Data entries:
⟨
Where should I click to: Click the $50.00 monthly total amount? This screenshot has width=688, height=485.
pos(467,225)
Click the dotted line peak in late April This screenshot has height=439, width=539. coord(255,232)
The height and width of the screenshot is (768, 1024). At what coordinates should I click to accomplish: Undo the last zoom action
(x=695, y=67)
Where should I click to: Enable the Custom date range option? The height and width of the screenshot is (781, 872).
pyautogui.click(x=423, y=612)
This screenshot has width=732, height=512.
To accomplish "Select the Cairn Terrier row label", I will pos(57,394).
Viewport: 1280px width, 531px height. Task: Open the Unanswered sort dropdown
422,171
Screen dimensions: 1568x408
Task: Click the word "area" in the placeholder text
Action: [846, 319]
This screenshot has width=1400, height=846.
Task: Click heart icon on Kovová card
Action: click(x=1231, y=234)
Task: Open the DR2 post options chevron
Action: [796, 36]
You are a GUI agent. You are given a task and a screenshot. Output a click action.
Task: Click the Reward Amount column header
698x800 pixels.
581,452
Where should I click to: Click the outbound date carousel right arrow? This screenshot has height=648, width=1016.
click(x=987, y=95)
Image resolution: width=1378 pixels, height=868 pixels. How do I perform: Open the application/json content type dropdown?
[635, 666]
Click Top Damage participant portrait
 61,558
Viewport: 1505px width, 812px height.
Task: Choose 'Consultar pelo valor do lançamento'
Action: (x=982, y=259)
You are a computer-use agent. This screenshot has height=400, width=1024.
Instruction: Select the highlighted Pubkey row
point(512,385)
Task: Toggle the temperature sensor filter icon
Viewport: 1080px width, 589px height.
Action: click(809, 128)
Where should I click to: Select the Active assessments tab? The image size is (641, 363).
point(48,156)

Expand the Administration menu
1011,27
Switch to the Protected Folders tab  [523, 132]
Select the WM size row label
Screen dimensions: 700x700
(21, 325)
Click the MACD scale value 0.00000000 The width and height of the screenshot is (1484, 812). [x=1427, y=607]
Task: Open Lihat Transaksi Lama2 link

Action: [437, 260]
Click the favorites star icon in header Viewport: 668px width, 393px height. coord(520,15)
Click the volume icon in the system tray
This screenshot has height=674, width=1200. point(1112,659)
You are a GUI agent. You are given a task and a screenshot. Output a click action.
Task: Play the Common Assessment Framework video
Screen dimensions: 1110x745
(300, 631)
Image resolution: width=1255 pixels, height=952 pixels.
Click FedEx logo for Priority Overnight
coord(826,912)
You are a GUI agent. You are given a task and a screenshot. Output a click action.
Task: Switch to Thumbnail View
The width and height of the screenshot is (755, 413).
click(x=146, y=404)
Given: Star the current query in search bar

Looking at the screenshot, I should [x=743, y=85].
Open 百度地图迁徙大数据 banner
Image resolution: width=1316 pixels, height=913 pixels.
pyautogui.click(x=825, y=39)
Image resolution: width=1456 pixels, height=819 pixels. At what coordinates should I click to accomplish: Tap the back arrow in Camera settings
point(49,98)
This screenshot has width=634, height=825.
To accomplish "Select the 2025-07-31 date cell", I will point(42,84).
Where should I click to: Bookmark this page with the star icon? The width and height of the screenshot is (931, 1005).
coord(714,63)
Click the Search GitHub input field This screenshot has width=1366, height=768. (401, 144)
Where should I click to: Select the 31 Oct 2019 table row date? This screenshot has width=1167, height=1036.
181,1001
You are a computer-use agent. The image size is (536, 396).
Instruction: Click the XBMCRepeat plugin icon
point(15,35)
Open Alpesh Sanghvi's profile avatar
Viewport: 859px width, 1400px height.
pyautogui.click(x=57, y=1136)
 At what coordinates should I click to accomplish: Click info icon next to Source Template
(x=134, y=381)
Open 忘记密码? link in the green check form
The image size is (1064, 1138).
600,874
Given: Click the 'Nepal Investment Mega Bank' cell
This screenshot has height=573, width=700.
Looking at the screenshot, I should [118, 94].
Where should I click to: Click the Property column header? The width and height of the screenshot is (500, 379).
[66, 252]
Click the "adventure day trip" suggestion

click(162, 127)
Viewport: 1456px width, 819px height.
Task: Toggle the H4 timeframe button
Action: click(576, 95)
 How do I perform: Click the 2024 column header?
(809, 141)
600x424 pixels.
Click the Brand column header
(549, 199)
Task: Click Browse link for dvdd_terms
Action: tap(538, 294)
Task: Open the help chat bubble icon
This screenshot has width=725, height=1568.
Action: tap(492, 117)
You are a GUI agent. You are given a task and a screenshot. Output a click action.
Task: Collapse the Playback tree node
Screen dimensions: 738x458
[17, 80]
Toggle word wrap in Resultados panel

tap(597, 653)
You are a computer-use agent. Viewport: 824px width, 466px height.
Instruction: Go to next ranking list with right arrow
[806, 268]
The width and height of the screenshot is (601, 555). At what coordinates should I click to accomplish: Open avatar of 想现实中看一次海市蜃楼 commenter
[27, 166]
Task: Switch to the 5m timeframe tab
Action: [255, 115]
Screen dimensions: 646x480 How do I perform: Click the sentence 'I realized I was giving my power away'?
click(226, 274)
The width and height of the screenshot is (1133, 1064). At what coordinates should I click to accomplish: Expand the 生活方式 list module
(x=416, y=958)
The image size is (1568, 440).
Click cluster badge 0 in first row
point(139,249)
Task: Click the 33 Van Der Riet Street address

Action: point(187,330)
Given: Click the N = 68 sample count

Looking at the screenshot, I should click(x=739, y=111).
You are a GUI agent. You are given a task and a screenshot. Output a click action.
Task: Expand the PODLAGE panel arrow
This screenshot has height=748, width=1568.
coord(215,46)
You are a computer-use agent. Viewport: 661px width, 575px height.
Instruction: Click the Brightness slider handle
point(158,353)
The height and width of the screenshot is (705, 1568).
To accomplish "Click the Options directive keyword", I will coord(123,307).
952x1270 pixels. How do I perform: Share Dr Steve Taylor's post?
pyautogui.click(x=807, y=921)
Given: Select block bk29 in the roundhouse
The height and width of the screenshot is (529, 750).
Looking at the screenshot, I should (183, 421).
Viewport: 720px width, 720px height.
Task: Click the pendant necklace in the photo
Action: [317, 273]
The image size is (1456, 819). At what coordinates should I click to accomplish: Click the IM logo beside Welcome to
⟩
WHAT YOU ARE ASKED TO DO. Give the number of lines in the data that contain the string "cell" and nothing more.

SOLUTION TO THE EXERCISE. 2